New Zealand rugby legends have come out in support of the first openly gay All Black.
Former prop Campbell Johnstone, who wore the black jersey in 2005, came out publicly on TVNZ last night.
He told TVNZ he was speaking up to help remove the stigma of homosexuality in rugby.
"If I open up that door, and kinda make that closet magically disappear, then you know, we're going to help a lot of people."
Current and former players, coaches and commentators have backed Johnstone for going on the record.
Sir Graham Henry coached the All Blacks when Johnstone was in the side.
He described him as a very good player who made "quite a difference" in the team - but said he imagined Johnstone went through some mental gymnastics.
"Campbell's obviously thought long and hard about this, and I'm just delighted that he's got the confidence to do that.
"And if there's other rugby players with the same sexual orientation ... hopefully they'll feel confident now to do the same thing as Campbell has done.
"So I think it's set a good example."
Former All Black Ian Jones said he was extremely proud.
"Courageous, really, and whilst I don't know Campbell, when I was listening to him speak, and he spoke beautifully, I was thinking, well that's fantastic.
"His sexuality has nothing to do with his ability to play rugby, or our sport, any sport for that matter."
Veteran commentator and broadcaster Grant Nisbett said he applauded Johnstone.
"This is a trailblazing effort on the part of Campbell.
"I think it'll give others perhaps a little more confidence to come out and just declare who they are."
For the gay rugby community, Johnstone's announcement was a significant milestone - a movement towards changing deep set ideas of what it is to be an All Black.
Brad Christensen, president of Auckland-based gay and inclusive Falcons rugby club, said Johnstone's bravery helped show people that rugby was a sport for everyone.
"I guess the significance of his story is that it promotes, particularly to rangatahi and those that are in the queer community that it is okay to come out, it is okay to participate in sport."
While it was big for the men's game, openly gay players are nothing new for the women.
But as rugby commentator Alice Soper said, that did not mean it was a welcoming environment.
"We know, from the Black Ferns review last year, one of the things they identified amongst that review was that they didn't know how to support their rainbow athletes in that high performance space.
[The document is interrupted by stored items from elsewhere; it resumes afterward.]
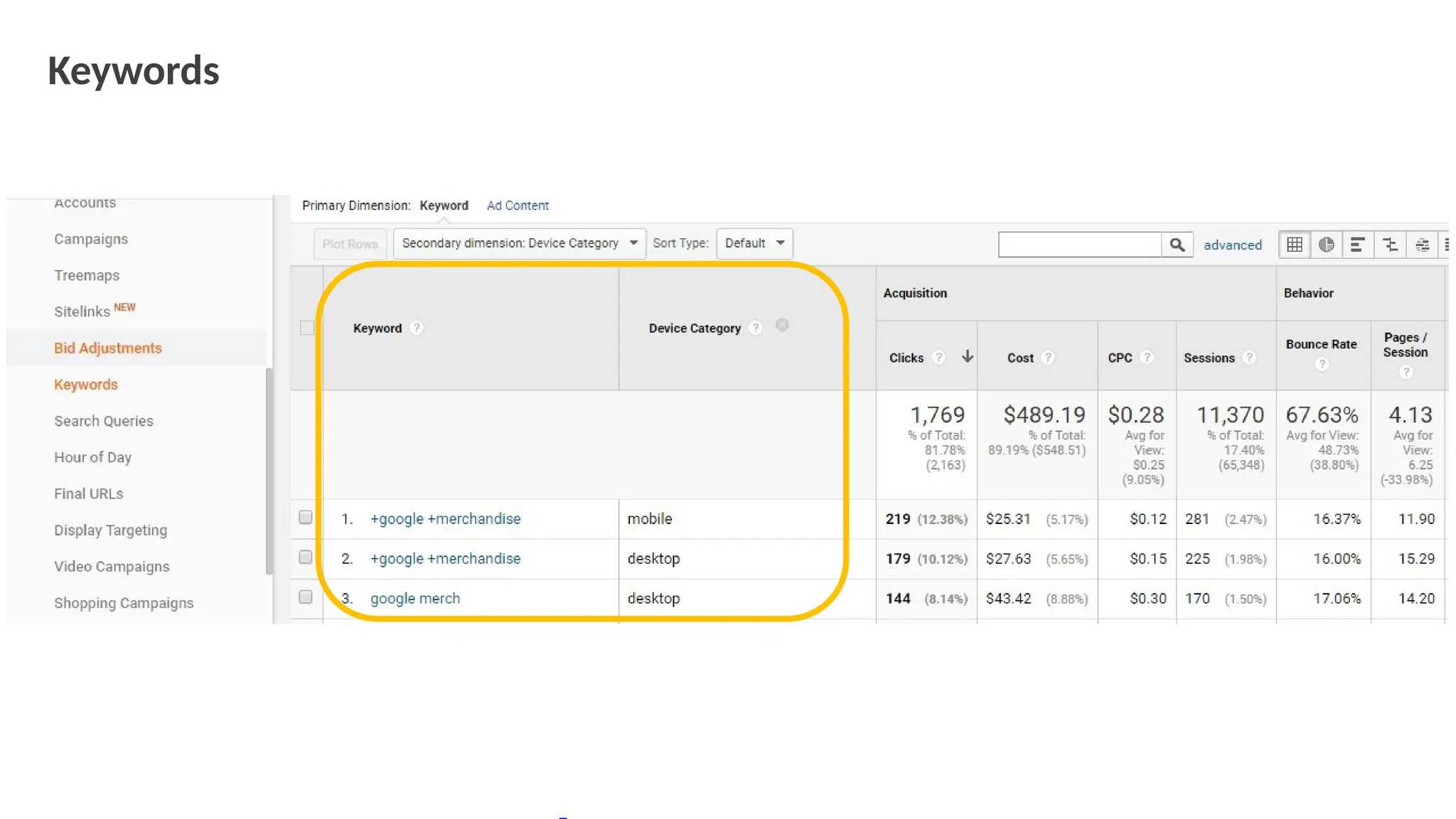The image size is (1456, 819).
Task: Remove the Device Category secondary dimension
Action: [x=781, y=325]
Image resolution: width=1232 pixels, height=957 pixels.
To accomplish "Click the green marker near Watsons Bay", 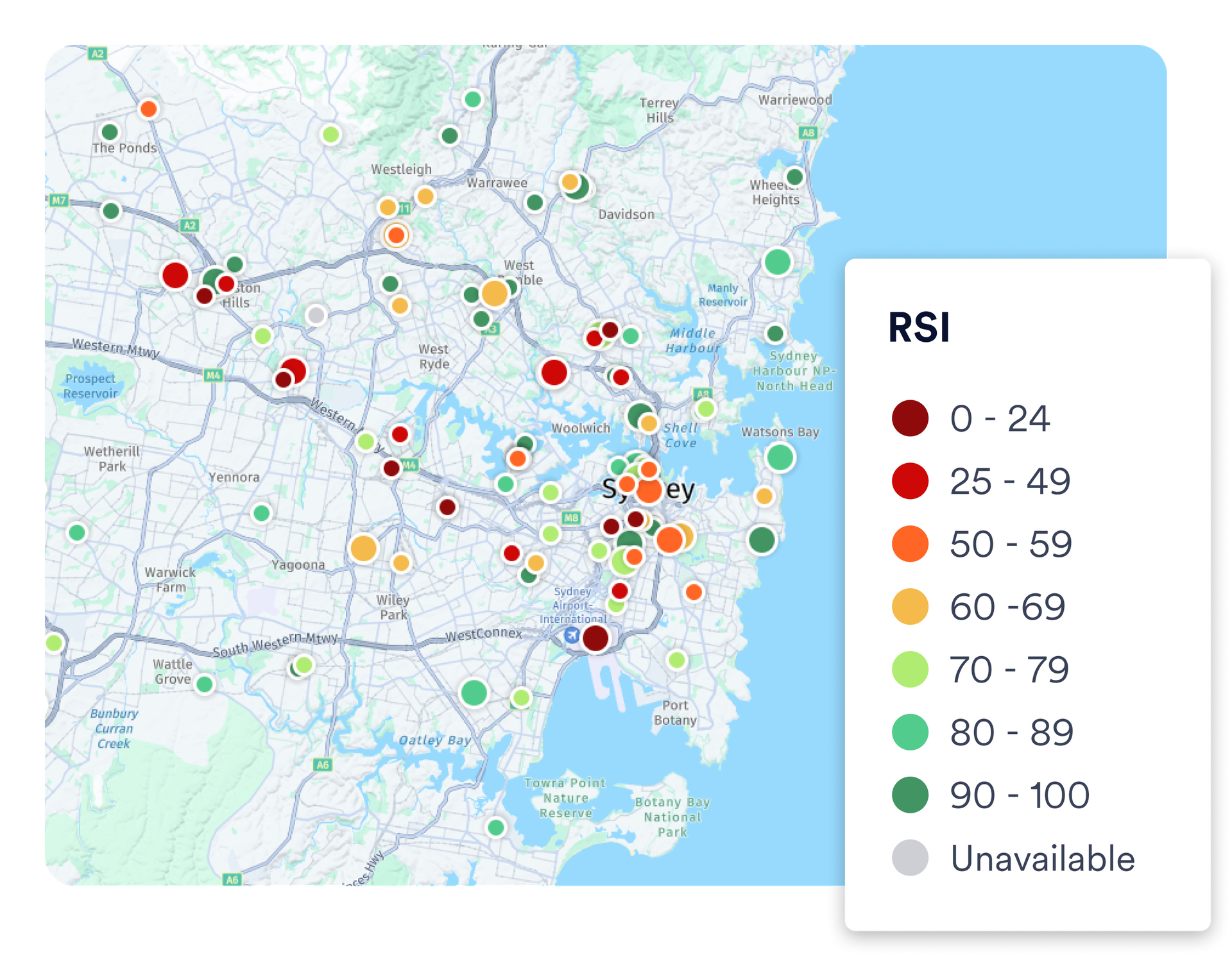I will coord(780,457).
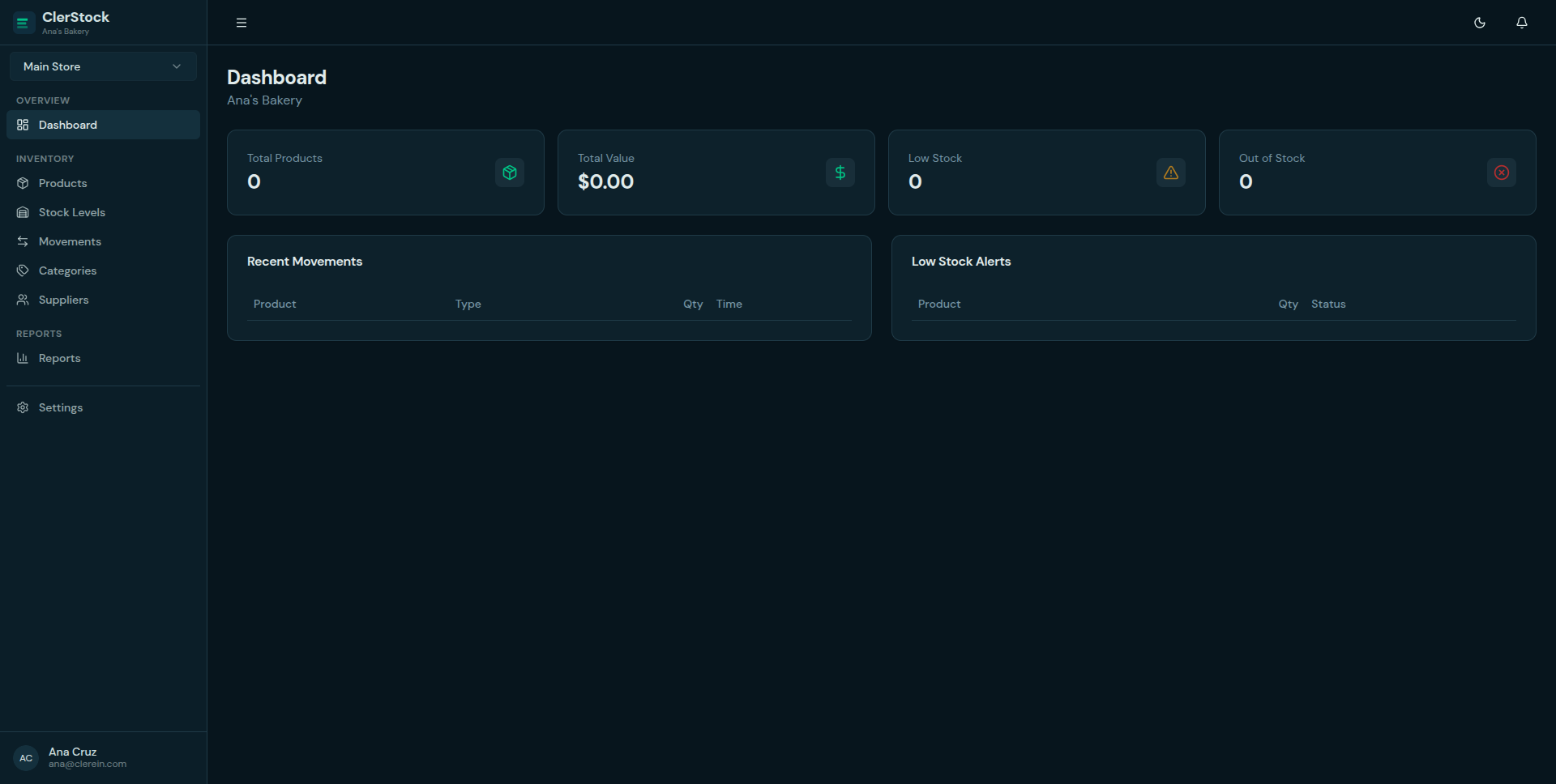Click the Movements transfer icon
1556x784 pixels.
(23, 241)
"So there's still a lot of work that needs to be done by rugby, but by sports in general, to understand how to support our queer athletes."
Soper had a message for Johnstone.
"Big love to him, and the cheeky thing that I say is all the best front rowers are queer, because I am too.
"So I'm like, yeah, the front row."
Others took to social media to show their support for Johnstone.
Black Ferns star Ruby Tui said on Instagram "I've never been more proud of an All Black, ever".
Current All Blacks halfback Aaron Smith took to Twitter to say Johnstone showed "bravery and mana".
And Smith's teammate Brad Weber said it was a "hugely influential moment for so many young people, rugby players especially, who might be questioning their sexuality."
The All Blacks, Crusaders, New Zealand Rugby and World Rugby have also shared their support of Johnstone on social media.
And many people - including the man himself - have said they hoped one day such a statement would not hit the headlines at all.